*TEXTO PARA ANÁLISE:*
┌──

Até os dias atuais, a principal forma de acesso ao medicamento é trazê-lo de outros países, o que acaba aumentando os custos do tratamento. “O Brasil atualmente está engatinhando quando falamos de uma legislação para os produtos de Cannabis. Poucas indústrias no Brasil são autorizadas para fabricar este composto e vender no mercado aberto das drogarias e farmácias de manipulação.O alto custo deste medicamento então se deve ao fato de que a principal forma de acesso ainda é via importação”, esclarece Yuri Tejota, advogado e diretor geral da AGAPE (Associação Goiana de Apoio e Pesquisa à Cannabis Medicinal).
De acordo com Vinícius, os valores gastos com o tratamento ainda dependem de alguns fatores. “O custo dependerá da dose diária necessária: quanto maior a demanda, maior o custo”, e pontua que a média mensal de gastos varia entre R$ 250 a R$ 900.
No Brasil, o Sistema Único de Saúde (SUS) ainda não oferece o medicamento com gratuidade. Mas, é possível conseguir que o SUS arque com o medicamento por meio de ação judicial. “O SUS ainda não fornece CBD sem medida legal que o determine. Assim, para viabilizar o medicamento através do SUS, apenas pela via jurídica. O paciente deve judicializar através de um advogado ou Defensoria Pública”.

└──

*LISTA DE TAREFAS:*
[1] Liste todas as siglas que aparecem no texto sobre a Cannabis medicinal.
[2] No texto sobre a Cannabis medicinal, reescreva o trecho que começa em "De acordo com" e vai até "250 a R$ 900.", trocando "custo" por "gasto".
[3] Dê sequência ao texto sobre a Cannabis medicinal a partir do ponto em que ele termina.

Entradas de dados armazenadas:

┌──

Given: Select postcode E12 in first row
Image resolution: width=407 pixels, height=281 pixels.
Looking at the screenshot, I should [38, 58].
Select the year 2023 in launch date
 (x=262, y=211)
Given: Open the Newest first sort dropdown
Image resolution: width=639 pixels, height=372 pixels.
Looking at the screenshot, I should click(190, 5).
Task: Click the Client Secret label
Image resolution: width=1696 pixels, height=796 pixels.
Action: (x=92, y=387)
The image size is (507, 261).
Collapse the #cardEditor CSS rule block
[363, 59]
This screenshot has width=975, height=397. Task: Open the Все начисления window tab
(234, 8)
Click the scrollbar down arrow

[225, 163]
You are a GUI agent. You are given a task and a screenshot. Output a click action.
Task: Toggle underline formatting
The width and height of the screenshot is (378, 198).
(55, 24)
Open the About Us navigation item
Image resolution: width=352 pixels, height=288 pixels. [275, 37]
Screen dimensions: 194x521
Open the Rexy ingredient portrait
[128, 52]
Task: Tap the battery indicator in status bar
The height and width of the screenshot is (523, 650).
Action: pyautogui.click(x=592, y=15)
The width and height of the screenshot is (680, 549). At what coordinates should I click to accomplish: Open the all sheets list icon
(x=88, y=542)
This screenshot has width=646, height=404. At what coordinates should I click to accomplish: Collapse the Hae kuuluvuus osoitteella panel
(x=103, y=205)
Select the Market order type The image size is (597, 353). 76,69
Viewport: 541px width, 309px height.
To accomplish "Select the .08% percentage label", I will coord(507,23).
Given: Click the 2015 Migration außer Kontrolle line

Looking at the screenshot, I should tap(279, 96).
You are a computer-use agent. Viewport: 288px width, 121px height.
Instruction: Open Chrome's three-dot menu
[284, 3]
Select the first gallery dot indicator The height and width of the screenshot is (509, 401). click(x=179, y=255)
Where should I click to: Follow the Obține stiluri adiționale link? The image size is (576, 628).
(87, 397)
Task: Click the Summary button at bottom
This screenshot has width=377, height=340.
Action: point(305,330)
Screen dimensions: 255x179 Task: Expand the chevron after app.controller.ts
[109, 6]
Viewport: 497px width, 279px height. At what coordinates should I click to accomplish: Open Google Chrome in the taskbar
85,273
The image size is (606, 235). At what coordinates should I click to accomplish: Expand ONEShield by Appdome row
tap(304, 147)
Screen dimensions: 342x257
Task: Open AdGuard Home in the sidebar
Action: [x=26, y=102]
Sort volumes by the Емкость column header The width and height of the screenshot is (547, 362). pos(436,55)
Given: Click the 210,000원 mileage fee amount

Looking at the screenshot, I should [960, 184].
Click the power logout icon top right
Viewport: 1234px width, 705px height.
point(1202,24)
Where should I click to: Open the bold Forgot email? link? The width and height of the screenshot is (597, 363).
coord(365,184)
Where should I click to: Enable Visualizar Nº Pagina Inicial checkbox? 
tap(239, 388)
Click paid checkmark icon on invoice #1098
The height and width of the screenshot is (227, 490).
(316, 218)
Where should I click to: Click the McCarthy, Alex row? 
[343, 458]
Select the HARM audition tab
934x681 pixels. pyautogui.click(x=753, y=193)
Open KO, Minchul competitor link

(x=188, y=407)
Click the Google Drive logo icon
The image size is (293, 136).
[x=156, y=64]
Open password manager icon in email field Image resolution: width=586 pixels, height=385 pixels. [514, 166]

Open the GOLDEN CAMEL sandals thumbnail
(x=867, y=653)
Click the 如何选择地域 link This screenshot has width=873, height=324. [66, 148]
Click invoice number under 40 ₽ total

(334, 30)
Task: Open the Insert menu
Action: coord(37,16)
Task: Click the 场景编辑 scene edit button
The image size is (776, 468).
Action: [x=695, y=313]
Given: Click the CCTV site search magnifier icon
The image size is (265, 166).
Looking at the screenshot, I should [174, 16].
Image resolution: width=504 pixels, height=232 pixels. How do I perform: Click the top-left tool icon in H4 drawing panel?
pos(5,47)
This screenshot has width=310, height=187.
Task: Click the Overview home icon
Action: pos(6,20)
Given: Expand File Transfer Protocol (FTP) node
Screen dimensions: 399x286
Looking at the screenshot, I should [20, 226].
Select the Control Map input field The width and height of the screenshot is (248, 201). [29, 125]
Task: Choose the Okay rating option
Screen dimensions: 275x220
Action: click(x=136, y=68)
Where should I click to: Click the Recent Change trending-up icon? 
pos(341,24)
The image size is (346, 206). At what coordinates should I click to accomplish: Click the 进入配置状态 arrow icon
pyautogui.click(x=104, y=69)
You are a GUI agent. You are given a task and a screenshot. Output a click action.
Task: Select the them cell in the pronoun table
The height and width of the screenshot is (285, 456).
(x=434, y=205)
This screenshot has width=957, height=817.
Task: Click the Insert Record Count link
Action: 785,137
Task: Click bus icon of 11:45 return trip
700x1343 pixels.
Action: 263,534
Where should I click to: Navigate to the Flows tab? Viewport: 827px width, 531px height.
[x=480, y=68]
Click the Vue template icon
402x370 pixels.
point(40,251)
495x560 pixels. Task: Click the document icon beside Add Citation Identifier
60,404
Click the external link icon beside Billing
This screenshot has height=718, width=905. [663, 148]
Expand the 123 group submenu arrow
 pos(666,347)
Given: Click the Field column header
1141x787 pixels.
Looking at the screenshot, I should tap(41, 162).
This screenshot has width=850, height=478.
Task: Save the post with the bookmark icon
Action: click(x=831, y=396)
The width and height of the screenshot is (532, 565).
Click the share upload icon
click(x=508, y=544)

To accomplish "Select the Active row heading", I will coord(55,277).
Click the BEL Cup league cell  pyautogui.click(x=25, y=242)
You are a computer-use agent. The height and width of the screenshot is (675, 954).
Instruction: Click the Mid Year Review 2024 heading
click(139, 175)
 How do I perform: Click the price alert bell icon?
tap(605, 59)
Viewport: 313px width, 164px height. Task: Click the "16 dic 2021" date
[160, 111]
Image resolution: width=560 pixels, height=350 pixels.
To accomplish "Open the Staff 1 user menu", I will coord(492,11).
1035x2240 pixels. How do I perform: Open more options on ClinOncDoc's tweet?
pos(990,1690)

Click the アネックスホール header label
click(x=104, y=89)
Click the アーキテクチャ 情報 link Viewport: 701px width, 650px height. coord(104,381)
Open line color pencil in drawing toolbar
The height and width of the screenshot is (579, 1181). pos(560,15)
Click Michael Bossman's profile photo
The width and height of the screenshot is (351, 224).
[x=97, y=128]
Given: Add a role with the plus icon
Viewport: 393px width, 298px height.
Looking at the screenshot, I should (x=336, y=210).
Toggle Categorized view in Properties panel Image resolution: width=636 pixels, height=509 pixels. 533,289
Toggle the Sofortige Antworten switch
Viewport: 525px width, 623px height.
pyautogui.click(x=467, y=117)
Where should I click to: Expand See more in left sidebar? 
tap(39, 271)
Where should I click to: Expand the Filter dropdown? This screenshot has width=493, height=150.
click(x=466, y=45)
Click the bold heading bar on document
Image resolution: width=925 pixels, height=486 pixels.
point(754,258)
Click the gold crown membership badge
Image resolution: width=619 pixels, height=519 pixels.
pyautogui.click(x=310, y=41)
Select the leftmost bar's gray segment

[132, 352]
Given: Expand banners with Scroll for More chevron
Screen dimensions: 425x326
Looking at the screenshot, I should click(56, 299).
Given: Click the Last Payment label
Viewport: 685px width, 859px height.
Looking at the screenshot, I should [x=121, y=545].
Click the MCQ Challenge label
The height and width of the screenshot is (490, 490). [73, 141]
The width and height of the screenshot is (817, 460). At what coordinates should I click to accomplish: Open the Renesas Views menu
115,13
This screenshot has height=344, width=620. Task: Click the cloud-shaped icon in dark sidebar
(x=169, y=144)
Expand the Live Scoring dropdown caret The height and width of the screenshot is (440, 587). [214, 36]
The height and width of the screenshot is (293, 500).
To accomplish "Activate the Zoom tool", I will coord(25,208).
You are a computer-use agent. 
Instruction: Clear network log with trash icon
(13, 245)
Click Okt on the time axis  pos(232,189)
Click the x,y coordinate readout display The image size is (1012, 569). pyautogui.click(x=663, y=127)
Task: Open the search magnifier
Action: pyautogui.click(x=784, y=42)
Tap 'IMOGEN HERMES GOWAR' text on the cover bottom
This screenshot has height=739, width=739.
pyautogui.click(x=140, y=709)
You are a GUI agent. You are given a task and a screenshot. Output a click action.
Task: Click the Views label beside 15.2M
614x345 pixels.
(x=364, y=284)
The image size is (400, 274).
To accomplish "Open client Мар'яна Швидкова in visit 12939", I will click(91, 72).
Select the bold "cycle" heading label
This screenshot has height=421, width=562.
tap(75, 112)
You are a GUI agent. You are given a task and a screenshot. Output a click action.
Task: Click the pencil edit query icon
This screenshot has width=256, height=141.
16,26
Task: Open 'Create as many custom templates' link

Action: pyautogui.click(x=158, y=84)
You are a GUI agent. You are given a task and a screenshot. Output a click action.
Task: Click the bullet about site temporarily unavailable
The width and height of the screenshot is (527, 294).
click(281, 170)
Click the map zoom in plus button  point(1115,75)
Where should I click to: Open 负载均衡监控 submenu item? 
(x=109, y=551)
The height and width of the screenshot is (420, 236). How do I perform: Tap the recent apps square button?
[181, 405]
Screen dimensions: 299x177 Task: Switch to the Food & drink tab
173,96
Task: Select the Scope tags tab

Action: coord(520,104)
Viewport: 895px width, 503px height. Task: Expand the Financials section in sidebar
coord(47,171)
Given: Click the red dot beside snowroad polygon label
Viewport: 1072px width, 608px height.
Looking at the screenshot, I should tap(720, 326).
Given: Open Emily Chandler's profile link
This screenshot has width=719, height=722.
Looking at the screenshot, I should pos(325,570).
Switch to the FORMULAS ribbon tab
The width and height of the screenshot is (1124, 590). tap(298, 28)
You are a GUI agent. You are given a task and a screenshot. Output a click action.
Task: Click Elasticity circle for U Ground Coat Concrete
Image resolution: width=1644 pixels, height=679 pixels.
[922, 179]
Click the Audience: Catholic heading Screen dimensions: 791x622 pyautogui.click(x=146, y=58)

└──

*RESPOSTAS DO EXERCÍCIO:*
[1] AGAPE, SUS, CBD

[2]
De acordo com Vinícius, os valores gastos com o tratamento ainda dependem de alguns fatores. “O gasto dependerá da dose diária necessária: quanto maior a demanda, maior o gasto”, e pontua que a média mensal de gastos varia entre R$ 250 a R$ 900.

[3]
Segundo Tejota, o Brasil ainda engatinha nessa questão do fornecimento do fármaco aos pacientes pelo SUS, e em relação à sua legalização e fabricação nacional. “Com base nessa dificuldade surgiram movimentos como as associações de pacientes de Cannabis, que visam justamente produzir o óleo em território nacional e promover a terapia com Cannabis por um custo mais acessível do que o praticado via importação. É um ação que tem dado certo em diversos estados do Brasil, representado pela AGAPE em Goiás, e que tem sido eficaz no tratamento e diminuição dos custos”, reforça o advogado.
Resultados acima dos preconceitos
Para o diretor da AGAPE, muito do preconceito em relação ao uso da planta, mesmo com tantos benefícios já comprovados, se dá pelo contexto histórico, que associa a maconha à prática de crimes e más tendências. “Por volta dos anos 60 a justificativa utilizada era de que a maconha era uma droga que causava alucinações e que levava seus usuários a cometerem crimes de diversos tipos para poder satisfazer a sua necessidade pela droga”.
Mesmo com o uso controlado dos componentes que causam os efeitos psicotrópicos, a mentalidade ainda se propaga no meio social. “As principais dificuldades nas discussões de Cannabis é que primeiramente é necessário desconstruir as informações que foram propagadas por tantos anos e só depois iniciar a discussão sobre a utilização medicinal desta planta e a sua importância nos cuidados do paciente”, conclui Tejota.
Os médicos afirmam que os benefícios são notáveis e os relatos são em sua maioria positivos. O clínico geral explicita que entre seus pacientes, “destacam-se frases do tipo “São umas gotinhas e o efeito é mágico” ou “O canabidiol teve uma resposta maravilhosa” para crianças autistas, “Com uma semana, já não sentia dor nenhuma” para fibromialgia, “A Cannabis medicinal foi um divisor de águas” para dependência em benzodiazepínicos (tarja preta como rivotril), “A Cannabis mudou minha qualidade de vida”, “Consegui resolver os problemas sem desespero e ansiedade”, e por aí vai”.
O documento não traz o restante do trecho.